The Institute - Stephen King Page 0,113

the deserted boxcar, then darted back when he saw the switch-engine driver walking up the hump, holding a phone to his ear. He stopped for a moment, and Luke was afraid he might have been seen, but the guy was apparently just finishing his call. He put his phone in the bib pocket of his overalls and passed the box Luke was hiding behind without so much as a glance. He mounted the porch steps and went into the office.

Luke didn’t wait, and this time he didn’t amble. He sprinted down the hump, ignoring the pain in his back and tired legs, hopping over tracks and retarder braking pads, dodging around speed sensor posts. The cars waiting for the Portland-Portsmouth-Sturbridge run included a red box with SOUTHWAY EXPRESS on the side, the words barely readable beneath all the graffiti that had been added over its years of service. It was grimy, nondescript, and strictly utilitarian, but it had one undeniable attraction: the sliding side door wasn’t entirely shut.
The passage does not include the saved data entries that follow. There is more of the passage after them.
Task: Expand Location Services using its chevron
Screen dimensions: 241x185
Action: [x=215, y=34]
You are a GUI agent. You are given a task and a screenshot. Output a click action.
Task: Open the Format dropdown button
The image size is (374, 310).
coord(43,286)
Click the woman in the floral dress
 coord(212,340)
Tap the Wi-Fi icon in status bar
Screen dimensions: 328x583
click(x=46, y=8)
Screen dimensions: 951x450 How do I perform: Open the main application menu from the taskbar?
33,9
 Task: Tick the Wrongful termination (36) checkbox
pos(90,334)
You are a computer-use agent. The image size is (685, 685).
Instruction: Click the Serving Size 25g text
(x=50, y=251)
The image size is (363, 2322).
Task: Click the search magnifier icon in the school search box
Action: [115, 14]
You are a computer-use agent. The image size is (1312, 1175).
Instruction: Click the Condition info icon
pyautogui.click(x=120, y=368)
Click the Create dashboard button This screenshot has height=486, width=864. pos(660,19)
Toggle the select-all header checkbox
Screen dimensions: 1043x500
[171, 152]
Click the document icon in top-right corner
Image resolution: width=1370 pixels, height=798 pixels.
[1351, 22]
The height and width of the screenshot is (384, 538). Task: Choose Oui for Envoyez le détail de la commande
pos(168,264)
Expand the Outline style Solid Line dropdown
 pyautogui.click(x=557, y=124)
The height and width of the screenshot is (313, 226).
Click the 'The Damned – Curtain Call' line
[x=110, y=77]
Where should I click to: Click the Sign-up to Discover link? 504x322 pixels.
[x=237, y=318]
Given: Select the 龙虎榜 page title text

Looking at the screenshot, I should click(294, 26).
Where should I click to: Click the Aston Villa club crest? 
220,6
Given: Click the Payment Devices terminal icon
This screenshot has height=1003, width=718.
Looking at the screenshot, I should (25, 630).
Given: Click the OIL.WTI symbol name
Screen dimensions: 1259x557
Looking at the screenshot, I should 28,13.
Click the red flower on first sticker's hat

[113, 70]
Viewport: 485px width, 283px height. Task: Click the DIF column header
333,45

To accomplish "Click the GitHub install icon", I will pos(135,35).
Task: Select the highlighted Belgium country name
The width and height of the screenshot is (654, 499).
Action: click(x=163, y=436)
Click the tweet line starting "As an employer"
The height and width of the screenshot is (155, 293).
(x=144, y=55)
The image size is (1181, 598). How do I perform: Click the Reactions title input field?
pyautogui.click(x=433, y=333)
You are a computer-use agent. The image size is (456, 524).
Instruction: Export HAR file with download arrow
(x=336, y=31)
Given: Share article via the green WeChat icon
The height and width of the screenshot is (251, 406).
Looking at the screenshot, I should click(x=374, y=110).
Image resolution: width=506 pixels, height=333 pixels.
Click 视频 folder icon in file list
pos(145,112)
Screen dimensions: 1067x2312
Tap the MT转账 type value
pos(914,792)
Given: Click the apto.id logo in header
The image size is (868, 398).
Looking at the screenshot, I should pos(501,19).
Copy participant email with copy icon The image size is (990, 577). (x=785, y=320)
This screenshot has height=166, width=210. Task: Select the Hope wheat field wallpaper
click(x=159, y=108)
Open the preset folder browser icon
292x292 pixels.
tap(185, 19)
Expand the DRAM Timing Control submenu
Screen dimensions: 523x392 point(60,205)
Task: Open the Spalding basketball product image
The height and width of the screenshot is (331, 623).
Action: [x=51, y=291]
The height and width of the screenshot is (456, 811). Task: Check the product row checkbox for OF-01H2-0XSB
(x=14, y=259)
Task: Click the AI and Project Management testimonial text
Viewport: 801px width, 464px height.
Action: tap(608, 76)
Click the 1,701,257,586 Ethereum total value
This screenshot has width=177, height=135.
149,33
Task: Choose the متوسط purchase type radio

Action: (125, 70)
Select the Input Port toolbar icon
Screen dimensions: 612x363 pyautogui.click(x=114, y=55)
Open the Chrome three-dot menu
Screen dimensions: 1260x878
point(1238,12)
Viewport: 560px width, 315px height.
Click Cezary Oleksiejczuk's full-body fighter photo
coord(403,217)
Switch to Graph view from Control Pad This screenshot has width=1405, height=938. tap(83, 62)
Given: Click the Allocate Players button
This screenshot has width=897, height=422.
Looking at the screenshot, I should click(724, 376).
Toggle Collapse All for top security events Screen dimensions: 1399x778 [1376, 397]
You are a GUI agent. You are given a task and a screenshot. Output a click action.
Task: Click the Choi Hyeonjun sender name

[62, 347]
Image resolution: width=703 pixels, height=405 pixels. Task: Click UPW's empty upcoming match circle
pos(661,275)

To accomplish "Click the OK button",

Enough of a gap, maybe, for a skinny, desperate boy to slip through.

Luke caught a rust-streaked grab-handle and pulled himself up. The gap was wide enough. Wider, in fact, than the one he’d dug beneath the chainlink fence at the Institute. That seemed a very long time ago, almost in another life. The side of the door scraped his already painful back and buttocks, starting new trickles of blood, but then he was inside. The car was about three-quarters full, and although it looked like a mutt on the outside, it smelled pretty great on the inside: wood, paint, furniture- and engine-oil.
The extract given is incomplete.